**Pixel coordinate grounding data:**
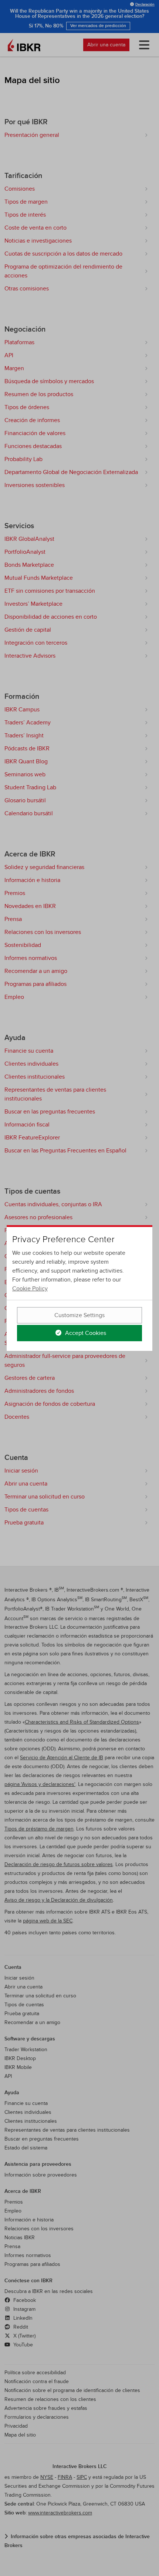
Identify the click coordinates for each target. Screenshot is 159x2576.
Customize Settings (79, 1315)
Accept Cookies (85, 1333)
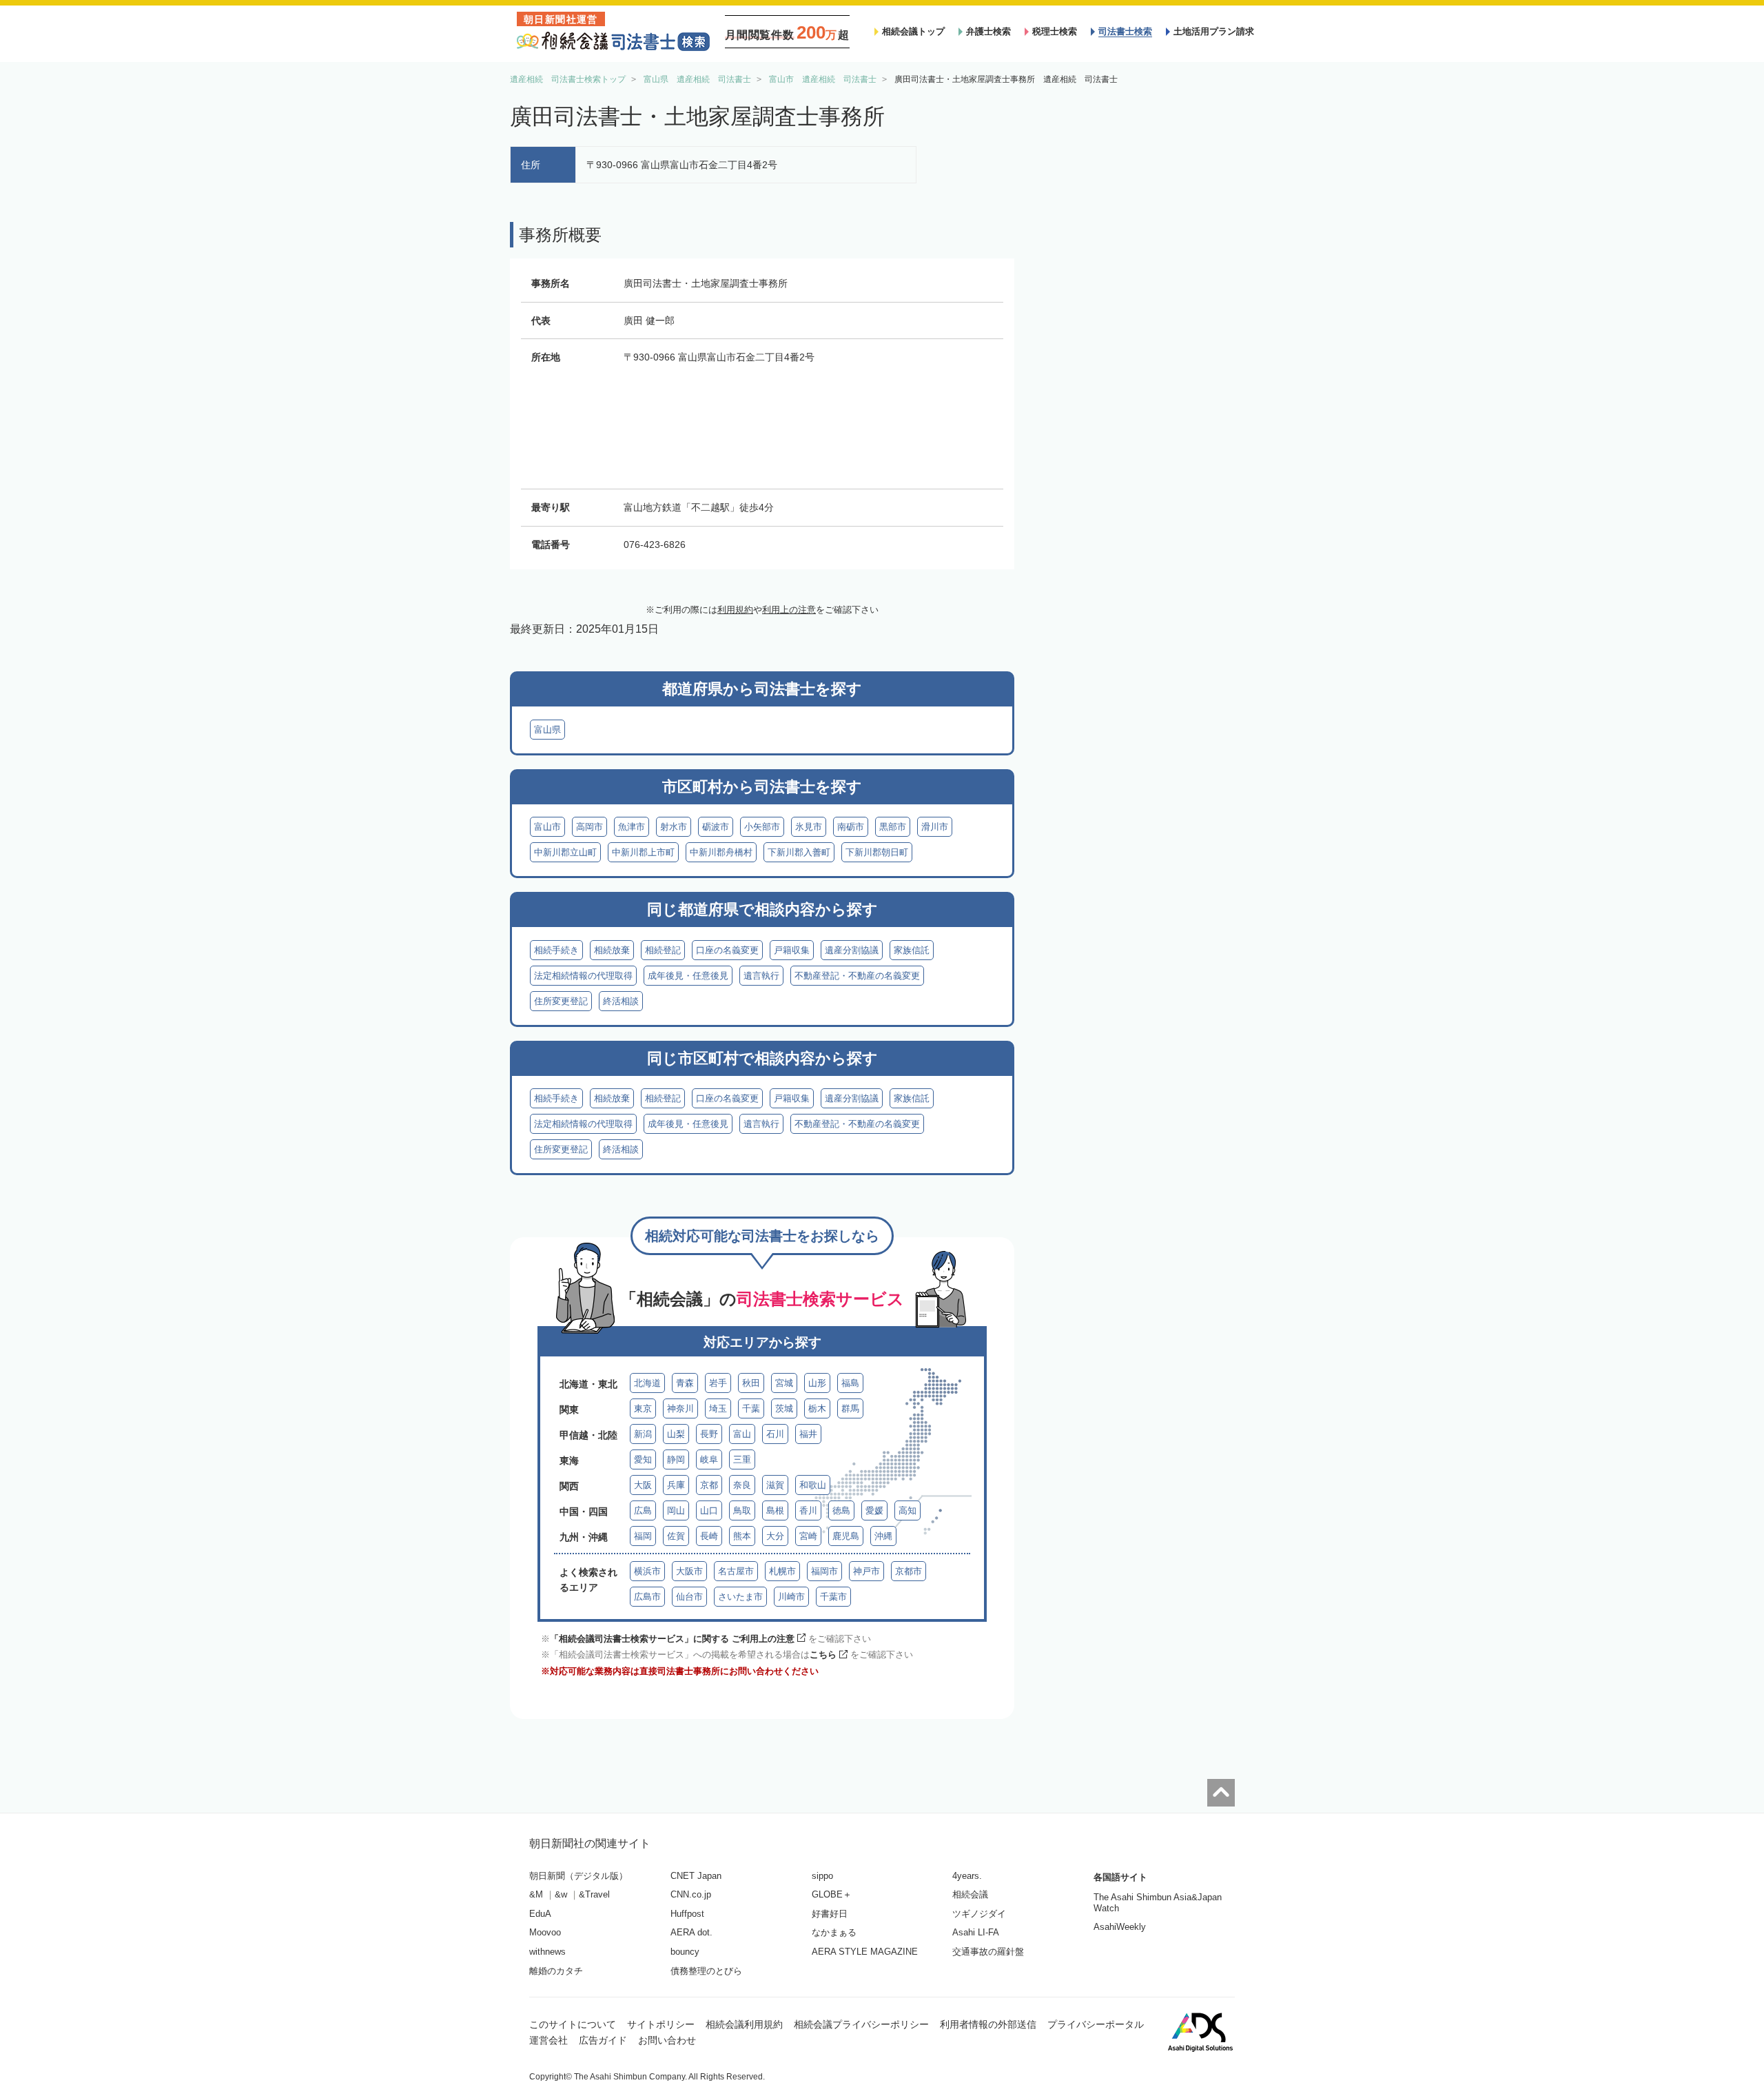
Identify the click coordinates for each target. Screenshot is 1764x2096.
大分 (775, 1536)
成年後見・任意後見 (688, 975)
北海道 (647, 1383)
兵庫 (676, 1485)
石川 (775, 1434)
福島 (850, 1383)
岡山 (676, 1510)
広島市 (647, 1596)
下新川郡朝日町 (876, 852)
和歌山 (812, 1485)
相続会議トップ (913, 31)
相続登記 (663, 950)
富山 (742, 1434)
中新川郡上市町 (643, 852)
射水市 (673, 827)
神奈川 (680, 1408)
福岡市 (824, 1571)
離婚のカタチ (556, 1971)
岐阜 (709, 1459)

**WHAT IS NEEDED:** Each entry above should be copied exactly. The pictures should not.

**WRITTEN SOLUTION:**
Identify the click coordinates for each target. Screenshot is 159x2576.
Customize Settings (79, 1315)
Accept Cookies (85, 1333)
Identify the click coordinates for each target. Screenshot is 1764x2096.
大分 (775, 1536)
成年後見・任意後見 (688, 975)
北海道 (647, 1383)
兵庫 (676, 1485)
石川 (775, 1434)
福島 (850, 1383)
岡山 (676, 1510)
広島市 (647, 1596)
下新川郡朝日町 (876, 852)
和歌山 (812, 1485)
相続会議トップ (913, 31)
相続登記 (663, 950)
富山 (742, 1434)
中新川郡上市町 (643, 852)
射水市 (673, 827)
神奈川 (680, 1408)
福岡市 (824, 1571)
離婚のカタチ (556, 1971)
岐阜 (709, 1459)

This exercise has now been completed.